Fisten arrived on the streets a couple of years after Albert San Pedro, with Ricky Prado by his side, began his ascent as a crime boss. All of them rode the same wave cresting in South Florida. Thanks to its coastline, an abundance of natural landing fields, and an enterprising populace, South Florida became a smugglers’ paradise, and then a battlefront in the War on Drugs. Between 1975 and 1982, the annual murder rate in Dade County soared from about fifty to more than six hundred. Corruption was another by-product of the flood of narco-dollars. Nearly half the cops in Fisten’s academy class wound up in jail. One of the MDPD’s worst scandals involved a gang of cops who ripped off and murdered drug dealers.
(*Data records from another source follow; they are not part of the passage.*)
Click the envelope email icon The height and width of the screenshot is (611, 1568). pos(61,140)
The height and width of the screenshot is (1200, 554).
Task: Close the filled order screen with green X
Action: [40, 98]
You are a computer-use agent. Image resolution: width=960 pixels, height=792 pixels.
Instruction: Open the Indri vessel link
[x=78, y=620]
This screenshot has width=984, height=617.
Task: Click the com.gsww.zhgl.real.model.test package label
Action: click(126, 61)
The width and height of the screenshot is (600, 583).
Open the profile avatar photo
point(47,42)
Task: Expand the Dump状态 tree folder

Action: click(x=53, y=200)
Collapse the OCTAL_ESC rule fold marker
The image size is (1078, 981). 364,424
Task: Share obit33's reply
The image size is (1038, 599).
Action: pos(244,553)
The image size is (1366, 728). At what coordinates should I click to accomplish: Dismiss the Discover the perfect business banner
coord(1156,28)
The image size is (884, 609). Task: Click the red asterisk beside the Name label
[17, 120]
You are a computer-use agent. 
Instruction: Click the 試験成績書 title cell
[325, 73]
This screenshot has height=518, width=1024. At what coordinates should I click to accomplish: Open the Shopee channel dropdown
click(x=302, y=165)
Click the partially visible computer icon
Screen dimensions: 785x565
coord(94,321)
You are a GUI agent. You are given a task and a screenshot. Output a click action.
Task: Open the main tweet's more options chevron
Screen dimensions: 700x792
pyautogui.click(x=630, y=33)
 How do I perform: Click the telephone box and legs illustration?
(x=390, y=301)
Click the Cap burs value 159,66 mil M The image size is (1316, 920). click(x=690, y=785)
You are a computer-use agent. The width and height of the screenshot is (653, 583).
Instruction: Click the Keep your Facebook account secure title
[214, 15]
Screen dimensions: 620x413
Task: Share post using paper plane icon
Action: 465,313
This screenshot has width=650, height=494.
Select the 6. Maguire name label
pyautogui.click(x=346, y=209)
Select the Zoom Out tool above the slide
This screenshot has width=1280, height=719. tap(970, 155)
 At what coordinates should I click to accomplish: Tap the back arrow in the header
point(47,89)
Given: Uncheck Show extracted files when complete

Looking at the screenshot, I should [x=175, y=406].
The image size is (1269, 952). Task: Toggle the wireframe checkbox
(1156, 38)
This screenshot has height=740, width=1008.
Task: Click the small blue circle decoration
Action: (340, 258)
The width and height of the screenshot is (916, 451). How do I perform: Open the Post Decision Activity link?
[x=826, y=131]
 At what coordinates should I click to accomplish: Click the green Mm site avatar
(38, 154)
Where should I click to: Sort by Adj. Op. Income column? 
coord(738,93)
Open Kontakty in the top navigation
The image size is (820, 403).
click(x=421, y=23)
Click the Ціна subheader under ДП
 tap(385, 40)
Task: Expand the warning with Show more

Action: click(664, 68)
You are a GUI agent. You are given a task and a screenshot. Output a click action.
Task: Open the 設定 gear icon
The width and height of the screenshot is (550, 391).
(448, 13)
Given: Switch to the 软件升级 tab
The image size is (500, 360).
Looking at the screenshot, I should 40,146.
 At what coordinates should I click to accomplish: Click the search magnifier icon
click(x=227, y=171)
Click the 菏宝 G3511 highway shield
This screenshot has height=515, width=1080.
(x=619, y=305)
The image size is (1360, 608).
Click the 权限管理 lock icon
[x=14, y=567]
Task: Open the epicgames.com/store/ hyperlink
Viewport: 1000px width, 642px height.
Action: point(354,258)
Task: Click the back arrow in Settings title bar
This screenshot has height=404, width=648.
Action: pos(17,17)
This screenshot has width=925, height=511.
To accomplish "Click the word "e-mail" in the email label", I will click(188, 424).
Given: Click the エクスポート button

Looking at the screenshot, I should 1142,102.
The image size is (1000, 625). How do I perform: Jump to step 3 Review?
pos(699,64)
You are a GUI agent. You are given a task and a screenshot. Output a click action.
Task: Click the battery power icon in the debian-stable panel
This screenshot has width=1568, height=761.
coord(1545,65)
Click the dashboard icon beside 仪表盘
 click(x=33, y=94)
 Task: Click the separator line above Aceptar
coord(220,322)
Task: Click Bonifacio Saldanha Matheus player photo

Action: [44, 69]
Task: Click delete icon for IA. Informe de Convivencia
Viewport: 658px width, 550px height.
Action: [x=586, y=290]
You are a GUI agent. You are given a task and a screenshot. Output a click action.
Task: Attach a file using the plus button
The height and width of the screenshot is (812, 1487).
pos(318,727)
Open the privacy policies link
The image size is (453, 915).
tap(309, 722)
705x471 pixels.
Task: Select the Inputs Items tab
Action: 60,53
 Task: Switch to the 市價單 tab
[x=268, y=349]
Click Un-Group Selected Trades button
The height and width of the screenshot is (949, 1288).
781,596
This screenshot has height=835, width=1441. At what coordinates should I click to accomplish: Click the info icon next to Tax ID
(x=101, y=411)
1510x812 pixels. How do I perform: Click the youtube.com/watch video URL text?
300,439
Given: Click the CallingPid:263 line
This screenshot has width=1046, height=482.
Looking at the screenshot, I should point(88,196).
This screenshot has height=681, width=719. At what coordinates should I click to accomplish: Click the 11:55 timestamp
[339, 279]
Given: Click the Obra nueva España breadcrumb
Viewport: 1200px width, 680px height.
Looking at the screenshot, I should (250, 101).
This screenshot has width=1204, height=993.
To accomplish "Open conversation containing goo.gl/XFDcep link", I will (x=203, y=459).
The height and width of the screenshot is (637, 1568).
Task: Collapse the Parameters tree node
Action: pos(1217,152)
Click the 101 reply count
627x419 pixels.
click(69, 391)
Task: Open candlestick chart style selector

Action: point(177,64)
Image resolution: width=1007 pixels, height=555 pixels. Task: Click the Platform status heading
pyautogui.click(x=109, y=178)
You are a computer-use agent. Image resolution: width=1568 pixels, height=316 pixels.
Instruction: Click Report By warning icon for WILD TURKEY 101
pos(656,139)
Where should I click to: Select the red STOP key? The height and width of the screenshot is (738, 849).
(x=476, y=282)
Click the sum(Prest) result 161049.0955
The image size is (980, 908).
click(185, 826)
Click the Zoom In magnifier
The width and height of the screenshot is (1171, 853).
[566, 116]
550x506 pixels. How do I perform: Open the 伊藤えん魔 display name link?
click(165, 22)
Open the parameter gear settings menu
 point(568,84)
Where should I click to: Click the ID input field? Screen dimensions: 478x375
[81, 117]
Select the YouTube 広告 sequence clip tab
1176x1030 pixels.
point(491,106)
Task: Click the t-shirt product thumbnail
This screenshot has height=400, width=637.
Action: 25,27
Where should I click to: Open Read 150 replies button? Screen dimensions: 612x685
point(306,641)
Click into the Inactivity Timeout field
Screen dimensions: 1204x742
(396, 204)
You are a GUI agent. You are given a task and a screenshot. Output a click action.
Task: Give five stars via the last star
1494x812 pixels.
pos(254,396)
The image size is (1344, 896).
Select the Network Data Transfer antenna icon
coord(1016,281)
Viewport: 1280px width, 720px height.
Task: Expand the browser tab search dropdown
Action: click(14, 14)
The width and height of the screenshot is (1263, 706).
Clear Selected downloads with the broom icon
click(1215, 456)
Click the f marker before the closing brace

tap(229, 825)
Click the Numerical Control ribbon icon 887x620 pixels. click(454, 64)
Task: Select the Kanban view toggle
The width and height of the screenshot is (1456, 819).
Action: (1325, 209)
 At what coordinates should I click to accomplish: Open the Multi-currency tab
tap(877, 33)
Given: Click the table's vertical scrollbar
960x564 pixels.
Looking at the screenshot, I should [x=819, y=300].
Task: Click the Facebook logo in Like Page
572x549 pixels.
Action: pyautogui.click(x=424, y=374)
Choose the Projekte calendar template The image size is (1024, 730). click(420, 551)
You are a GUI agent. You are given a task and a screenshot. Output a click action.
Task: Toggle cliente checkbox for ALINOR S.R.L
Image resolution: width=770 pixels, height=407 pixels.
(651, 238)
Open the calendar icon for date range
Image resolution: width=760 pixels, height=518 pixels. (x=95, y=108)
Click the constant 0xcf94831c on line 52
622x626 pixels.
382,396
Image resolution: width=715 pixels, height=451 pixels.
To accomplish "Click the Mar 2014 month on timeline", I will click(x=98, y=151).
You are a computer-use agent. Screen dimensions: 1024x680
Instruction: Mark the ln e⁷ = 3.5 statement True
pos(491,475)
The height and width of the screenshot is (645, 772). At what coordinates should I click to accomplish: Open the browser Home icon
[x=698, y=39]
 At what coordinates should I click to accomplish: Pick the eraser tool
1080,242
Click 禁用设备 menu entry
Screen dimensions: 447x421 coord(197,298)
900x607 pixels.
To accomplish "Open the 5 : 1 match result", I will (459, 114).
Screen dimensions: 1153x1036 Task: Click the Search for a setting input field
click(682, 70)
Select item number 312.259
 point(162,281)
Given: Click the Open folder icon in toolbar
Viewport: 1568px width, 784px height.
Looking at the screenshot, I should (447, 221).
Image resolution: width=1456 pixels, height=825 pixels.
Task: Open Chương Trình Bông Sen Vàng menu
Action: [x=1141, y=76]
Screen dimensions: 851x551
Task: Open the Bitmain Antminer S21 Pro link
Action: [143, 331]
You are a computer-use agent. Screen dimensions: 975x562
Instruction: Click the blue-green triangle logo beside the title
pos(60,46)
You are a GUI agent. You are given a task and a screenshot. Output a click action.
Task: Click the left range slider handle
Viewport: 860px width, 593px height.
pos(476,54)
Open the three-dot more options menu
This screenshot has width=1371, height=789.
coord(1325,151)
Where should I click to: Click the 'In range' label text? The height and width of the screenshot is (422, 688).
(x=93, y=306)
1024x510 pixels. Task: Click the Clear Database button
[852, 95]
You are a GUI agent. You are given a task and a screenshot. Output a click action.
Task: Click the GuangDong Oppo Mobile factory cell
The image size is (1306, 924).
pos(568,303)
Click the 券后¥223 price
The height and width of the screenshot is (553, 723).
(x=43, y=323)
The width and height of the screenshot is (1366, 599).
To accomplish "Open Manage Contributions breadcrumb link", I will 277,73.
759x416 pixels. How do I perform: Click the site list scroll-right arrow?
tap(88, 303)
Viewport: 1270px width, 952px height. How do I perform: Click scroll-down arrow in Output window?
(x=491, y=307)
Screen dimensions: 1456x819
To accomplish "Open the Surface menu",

After Fisten turned a key witness in the case and helped send more than a dozen cops to prison, he became the department’s youngest homicide detective.
One of his fortes was his ability to gain the confidence of suspects and flip them—in the game of good cop/bad cop, Fisten could play both roles. He was both likable and ruthless. His superiors recommended him for a Central Tactical (CENTAC) unit, a federal task force created to bypass local corruption. CENTACs recruited cops, who were sworn in as federal agents, and paired them with DEA and FBI teams to pursue drug-trafficking and RICO cases. Fisten’s CENTAC took on one of Florida’s biggest smuggling rings, the Tabraue organization (named for the family who ran it). The Tabraues had halted an earlier ATF investigation when their enforcer, a man named Miguel “El Oso”—the Bear—Ramirez, shot the ATF’s undercover informant and used a circular saw to behead him. The CENTAC brought down the Tabraue organization, and Fisten got Ramirez to confess to the murder.
Despite the triumph, the case taught Fisten a bitter lesson. During the trial, the CIA provided a defense witness who testified that while smuggling drugs, the elder Tabraue, a Bay of Pigs veteran, had been on the CIA’s payroll as an informant. Based on this testimony, the judge suspended his sentence. Fisten vowed never again to become involved in a “doomed case.”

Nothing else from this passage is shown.